Eliminating Toxic Technology

I've just finished up editing a feature for a DBA community portal that examines the current wastage elements in typical technology deployments - a scenario the author described as 'toxic technology'. So what I hear you say right?

I've just finished up editing a feature for a DBA community portal that examines the current wastage elements in typical technology deployments - a scenario the author described as 'toxic technology'. So what I hear you say right? Another droning account of xyz per cent of software and/or other technology projects that fail to deliver on their original specifications. Well, there's a bit of that - and the odd smattering of stats to crunch on, but this one is different.

The author I worked with is a chap called John Thorp and he's president of The Thorp Network and chair of Val IT Steering Committee for ITGI. (Note to self, must remember to register “The Bridgwater Group”.) Anyway, Thorp kicks off with a quote from Jack Welch, the former chairman and CEO of General Electric between 1981 and 2001.

“The failed promises of the Information Age add up to the longest-running disappointment in business history. On the other hand, information technology has produced an enormous transition, something that companies should be grappling with and studying every day,” said Welch.

I read a lot of IT-focused management comment and, to be honest, most of it washes over me like misty PR puff. But there was something in some of Thorp's comments which just seemed to be well written and thought provoking. IBM's favourite developer message is empowering IT to drive the business and getting the two functions to work in concert. Ask Thorp for his take on that and you'd get, “The challenge facing enterprises today is not implementing technology, although this is certainly not becoming any easier, but implementing IT-enabled organisational change.”

IT managers working with development teams with supporting RDBMS functions must get bombarded with opinions from their upper management on just exactly how they should manage their IT portfolio management practices.

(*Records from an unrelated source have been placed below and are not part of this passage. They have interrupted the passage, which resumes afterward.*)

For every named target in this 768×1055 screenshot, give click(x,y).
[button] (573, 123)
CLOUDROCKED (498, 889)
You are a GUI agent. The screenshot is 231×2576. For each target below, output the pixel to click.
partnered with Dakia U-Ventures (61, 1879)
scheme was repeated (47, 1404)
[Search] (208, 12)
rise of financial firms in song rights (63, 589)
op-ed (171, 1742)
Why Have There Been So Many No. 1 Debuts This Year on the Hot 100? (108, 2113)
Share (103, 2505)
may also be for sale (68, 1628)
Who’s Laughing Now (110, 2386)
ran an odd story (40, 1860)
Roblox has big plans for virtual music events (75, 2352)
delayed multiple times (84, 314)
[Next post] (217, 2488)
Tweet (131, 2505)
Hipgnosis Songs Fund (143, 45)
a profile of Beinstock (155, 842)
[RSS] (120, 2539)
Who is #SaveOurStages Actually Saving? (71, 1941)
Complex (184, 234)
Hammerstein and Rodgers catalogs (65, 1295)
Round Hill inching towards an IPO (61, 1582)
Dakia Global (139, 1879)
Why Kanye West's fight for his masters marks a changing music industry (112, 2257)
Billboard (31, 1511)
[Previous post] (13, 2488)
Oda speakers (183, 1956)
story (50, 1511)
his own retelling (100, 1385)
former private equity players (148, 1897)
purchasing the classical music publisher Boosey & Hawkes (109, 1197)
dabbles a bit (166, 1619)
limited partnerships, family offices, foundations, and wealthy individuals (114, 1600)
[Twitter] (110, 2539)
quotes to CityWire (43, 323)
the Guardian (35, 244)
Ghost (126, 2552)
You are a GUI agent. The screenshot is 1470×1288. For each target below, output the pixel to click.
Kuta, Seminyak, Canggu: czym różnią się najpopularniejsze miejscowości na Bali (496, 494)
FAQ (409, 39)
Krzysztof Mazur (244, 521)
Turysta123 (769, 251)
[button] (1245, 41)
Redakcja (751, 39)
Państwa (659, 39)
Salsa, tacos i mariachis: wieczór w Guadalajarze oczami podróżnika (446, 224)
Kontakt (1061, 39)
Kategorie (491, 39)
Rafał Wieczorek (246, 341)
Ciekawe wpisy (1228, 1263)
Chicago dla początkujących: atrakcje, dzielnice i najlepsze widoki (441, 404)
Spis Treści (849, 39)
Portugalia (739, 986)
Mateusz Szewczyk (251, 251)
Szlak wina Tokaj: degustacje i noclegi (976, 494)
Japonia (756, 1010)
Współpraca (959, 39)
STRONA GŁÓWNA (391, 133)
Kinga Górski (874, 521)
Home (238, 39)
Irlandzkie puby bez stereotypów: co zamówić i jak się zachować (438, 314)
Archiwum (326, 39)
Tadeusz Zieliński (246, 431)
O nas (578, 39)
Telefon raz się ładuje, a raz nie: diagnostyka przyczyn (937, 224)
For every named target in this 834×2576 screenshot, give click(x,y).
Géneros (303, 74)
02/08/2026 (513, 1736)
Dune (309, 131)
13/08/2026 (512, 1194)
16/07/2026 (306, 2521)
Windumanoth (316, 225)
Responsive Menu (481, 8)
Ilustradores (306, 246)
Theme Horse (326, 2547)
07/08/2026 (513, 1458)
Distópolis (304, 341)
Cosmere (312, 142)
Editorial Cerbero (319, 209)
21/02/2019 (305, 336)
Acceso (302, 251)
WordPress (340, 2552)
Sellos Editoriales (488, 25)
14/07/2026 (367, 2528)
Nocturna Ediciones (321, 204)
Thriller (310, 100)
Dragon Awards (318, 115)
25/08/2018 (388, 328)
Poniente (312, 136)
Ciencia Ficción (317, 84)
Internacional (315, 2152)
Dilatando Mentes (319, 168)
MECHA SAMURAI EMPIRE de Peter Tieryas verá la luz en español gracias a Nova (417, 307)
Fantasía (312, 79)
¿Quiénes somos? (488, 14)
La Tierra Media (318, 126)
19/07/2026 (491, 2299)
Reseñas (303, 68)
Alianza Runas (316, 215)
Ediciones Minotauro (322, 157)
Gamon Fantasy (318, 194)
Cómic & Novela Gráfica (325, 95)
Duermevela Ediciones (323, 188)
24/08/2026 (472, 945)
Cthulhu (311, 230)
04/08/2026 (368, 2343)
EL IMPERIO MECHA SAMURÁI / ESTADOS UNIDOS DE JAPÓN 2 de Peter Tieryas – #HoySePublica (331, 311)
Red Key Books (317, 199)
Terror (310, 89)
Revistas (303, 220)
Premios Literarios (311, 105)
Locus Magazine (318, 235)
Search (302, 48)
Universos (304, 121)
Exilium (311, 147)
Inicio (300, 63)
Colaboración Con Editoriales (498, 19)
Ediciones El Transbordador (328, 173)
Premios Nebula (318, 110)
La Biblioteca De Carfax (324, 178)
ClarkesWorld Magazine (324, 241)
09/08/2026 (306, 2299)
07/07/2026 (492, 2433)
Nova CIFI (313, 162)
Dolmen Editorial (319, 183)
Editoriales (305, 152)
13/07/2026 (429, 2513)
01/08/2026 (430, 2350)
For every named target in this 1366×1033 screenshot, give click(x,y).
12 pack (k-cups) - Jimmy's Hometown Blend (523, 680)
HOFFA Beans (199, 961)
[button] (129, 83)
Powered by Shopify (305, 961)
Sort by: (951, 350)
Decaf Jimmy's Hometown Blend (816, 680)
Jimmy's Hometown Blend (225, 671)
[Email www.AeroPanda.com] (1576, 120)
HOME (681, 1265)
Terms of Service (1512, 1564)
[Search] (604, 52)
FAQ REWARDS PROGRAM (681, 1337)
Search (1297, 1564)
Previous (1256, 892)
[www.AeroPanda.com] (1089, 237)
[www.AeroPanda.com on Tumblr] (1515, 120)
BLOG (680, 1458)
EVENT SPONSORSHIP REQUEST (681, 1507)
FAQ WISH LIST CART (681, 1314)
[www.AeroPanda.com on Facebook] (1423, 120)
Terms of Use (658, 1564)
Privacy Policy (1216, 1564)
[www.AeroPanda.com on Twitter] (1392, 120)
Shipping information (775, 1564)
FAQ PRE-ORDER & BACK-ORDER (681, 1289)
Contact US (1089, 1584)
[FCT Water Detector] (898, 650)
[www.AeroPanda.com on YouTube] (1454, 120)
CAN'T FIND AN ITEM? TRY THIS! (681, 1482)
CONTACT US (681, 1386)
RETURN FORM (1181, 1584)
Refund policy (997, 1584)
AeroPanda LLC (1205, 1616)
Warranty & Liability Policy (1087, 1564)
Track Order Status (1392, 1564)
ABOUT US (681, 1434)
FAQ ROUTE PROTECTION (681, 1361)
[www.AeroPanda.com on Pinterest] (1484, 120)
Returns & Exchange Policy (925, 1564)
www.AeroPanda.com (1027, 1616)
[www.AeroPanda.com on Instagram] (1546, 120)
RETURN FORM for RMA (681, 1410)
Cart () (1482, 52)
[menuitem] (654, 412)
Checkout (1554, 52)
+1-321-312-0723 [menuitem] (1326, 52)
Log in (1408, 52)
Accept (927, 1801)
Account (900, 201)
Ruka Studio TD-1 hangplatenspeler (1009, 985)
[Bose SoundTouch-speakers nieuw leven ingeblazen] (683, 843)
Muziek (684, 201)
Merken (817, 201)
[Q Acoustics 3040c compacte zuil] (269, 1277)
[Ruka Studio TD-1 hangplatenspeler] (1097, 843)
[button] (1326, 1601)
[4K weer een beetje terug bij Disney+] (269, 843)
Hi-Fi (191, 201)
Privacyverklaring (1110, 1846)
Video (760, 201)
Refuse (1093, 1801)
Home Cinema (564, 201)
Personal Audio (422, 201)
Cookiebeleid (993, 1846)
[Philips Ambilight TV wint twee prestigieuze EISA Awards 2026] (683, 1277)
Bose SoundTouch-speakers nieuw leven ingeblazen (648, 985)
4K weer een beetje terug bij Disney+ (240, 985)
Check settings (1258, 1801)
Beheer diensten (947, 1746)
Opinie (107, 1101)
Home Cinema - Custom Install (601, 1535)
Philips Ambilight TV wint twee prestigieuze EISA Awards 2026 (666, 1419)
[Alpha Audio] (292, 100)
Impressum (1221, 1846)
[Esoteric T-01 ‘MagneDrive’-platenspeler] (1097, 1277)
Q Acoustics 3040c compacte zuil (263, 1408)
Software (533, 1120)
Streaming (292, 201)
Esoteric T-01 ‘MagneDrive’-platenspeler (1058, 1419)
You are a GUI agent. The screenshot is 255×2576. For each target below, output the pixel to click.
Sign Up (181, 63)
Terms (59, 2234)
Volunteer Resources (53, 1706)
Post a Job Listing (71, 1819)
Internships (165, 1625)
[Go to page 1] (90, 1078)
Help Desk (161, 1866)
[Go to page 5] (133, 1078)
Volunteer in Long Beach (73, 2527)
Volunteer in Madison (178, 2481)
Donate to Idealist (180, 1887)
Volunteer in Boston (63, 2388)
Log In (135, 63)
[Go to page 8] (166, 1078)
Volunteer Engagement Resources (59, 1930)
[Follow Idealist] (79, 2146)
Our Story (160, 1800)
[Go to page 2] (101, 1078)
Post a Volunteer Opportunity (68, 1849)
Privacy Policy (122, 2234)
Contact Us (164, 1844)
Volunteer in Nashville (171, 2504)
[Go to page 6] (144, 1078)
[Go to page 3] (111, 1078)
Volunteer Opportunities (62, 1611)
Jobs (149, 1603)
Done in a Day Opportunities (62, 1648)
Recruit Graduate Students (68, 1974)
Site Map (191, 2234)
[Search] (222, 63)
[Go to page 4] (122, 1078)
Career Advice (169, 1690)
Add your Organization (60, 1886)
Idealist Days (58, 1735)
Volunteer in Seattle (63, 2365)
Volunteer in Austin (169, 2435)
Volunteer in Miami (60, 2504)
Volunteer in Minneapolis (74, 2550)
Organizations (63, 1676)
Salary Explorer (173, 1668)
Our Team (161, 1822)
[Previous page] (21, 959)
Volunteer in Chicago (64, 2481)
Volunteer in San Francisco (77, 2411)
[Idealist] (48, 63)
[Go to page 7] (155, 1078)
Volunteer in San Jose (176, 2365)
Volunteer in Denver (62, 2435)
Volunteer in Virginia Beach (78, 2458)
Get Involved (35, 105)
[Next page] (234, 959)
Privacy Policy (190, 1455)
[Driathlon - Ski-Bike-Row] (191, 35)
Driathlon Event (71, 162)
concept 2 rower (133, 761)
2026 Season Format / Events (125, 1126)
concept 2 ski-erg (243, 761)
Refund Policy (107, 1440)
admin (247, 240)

Thorp's best comment was on leadership values in typical IT shops where he says that in many, if not most cases, while support from the top is ultimately essential - it has not always started at the top. A former colleague of his, Don Tapscott, once said, “Leadership can come from anywhere.”

I think that's a nice message for the average Joe. The developer on the block who thinks his or her team leader wouldn't know a robust platform structure from a hole in the ground. Anyway, what was I doing reading IT management pieces? I have a transatlantic plane trip this afternoon - that must have been it. Time to get my head firmly in the clouds.